Although it’s not likely with early stage and MVP products. Sometimes, you are not allowed access to the production database. In these cases you have two choices:

  1. Continue using generators to create high quality data. This requires some investment on the part of your team.
  2. Have a robust testing apparatus to create scenarios, accounts and data in your staging environment. That environment should then be available for developer import.

Laziness and “let’s just manually create data” is not a great way to ensure your team is productive. You’re a developer, you can definitely figure out a faster way to generate data.

Backups and local import

This is essential. Most teams have a strategy for backing up their databases.

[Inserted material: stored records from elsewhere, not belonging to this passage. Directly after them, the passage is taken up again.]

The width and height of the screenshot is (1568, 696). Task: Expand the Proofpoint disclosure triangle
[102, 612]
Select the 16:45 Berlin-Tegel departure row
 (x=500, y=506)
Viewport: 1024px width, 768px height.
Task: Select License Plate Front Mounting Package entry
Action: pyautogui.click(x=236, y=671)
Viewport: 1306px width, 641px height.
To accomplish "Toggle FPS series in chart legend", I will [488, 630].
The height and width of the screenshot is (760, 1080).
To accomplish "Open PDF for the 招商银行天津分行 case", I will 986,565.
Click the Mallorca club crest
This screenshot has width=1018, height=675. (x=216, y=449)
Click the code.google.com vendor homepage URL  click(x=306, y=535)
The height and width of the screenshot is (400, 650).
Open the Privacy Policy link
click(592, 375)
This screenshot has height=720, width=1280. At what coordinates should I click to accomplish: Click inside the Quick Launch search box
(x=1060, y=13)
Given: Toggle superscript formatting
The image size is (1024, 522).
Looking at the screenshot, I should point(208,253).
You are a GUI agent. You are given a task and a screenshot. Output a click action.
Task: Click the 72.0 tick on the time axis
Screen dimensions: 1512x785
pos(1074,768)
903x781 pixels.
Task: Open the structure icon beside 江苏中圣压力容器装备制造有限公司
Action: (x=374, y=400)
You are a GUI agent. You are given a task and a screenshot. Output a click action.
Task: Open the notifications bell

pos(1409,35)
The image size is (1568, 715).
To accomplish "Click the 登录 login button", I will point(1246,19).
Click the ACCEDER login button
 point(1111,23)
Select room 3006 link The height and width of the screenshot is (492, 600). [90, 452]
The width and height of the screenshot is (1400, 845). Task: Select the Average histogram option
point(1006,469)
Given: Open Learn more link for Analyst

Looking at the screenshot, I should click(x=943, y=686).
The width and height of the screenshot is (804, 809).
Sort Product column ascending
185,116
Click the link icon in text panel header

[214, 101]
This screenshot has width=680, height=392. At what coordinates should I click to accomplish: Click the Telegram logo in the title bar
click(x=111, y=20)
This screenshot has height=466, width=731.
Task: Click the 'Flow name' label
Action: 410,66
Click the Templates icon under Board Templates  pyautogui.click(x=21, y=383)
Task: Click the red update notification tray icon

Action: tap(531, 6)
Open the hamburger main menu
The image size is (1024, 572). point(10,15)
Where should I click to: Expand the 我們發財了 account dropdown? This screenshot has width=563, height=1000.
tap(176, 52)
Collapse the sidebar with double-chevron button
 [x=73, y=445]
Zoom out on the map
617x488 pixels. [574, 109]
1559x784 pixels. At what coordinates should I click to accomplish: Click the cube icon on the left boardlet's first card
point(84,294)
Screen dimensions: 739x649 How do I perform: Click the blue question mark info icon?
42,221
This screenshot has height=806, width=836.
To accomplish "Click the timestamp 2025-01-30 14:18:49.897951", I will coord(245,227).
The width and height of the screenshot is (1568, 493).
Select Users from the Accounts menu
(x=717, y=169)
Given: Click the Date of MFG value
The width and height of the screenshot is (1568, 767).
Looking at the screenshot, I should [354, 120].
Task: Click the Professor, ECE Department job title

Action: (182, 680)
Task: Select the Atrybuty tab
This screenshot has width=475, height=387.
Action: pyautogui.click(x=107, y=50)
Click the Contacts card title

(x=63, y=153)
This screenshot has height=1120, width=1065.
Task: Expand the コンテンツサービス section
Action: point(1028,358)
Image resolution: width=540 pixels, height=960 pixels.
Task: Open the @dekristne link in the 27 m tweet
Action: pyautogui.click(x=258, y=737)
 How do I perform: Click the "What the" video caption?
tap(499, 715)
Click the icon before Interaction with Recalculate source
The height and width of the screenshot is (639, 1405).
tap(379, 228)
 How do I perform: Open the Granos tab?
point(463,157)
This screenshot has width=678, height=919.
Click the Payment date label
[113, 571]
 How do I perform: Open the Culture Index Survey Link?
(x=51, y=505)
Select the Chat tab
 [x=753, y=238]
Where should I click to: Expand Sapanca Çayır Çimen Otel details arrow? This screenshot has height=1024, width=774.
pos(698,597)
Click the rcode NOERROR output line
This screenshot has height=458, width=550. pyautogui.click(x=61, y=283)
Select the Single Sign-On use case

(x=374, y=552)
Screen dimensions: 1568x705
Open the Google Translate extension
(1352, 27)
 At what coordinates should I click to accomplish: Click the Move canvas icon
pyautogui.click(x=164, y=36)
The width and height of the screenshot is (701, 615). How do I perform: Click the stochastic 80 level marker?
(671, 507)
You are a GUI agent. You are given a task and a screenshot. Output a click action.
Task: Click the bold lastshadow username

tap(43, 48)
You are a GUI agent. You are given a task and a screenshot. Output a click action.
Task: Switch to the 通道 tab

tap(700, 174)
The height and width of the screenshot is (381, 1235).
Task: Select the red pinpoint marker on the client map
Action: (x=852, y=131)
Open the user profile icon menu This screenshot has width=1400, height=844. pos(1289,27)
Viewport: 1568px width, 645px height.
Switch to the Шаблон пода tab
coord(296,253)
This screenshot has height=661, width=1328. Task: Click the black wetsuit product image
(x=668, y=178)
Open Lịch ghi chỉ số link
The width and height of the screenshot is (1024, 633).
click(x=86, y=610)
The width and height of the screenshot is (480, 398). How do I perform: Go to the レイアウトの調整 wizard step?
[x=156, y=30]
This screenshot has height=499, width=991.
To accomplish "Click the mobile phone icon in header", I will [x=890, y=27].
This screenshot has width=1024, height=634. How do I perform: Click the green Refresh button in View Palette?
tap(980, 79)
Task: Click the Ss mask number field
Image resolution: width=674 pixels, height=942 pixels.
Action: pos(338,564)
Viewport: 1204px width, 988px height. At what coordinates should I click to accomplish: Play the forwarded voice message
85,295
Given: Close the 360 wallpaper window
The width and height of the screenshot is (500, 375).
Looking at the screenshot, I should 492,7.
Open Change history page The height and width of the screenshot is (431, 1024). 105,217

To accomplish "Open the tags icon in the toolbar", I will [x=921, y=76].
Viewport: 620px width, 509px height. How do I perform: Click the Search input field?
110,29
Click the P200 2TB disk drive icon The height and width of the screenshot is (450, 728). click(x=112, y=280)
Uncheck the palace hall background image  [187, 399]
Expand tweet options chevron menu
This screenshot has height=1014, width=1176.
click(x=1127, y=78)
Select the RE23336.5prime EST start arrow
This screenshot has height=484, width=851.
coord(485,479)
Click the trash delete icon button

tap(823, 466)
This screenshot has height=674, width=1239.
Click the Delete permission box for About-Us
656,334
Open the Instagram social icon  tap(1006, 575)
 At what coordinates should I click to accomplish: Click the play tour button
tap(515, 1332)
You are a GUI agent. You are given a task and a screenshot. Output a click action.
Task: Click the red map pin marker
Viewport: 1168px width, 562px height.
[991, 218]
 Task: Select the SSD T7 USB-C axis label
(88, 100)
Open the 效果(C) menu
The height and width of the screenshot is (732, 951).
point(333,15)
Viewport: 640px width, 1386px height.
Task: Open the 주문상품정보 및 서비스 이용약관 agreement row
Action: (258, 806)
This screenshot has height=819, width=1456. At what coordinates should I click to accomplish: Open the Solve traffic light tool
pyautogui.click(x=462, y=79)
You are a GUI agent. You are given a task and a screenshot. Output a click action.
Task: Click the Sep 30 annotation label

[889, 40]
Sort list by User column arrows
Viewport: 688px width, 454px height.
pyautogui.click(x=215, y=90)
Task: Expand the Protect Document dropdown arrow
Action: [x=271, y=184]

Where they fail is that they do not have a good strategy for developers to quickly access and import the data.

Your developers should be able to grab a particular daily (and even hourly within the past week) snapshot of data from whatever is their preferred environment.

Imagine how useful it would be for QA and other developers to report bugs. Bugs are time stamped. Your developers would be able to grab a snapshot of the database they were testing on, within the hour of the bug report.

If you’re just getting started, here is a standard flow that works for early stage products:

  1. Have a task server run a cron job and run a backup on the time range you desire. A Node/Python/Ruby/INSERT YOUR LANGUAGE script will do the job.
  2. Send the backup files to S3. Have a similar task that knows how to clean up the archive (saves some $).
  3. Make sure your local developers have access to that S3 environment. See Part I: Access.
  4. Developers should be able to run a script:
scripts/import-database-from BETA 2017-07-04 6:00

Time arguments should be optional, and it should allow for a default daily backup.

This kind of flow is very easy for SQL and NoSQL databases at the early stage of the project. Your tools will inevitably get more sophisticated. For teams getting started, this will do just fine.

Providing your developers with rapid fire test data and on-demand backups for import is critical in their process and workflow. Nothing makes me sadder than watching developers struggling to come up with new usernames and passwords to test their features.

Give your team the tools to work quickly. You want your team to write code. Better yet, you want your team to generate good ideas, not manual test data.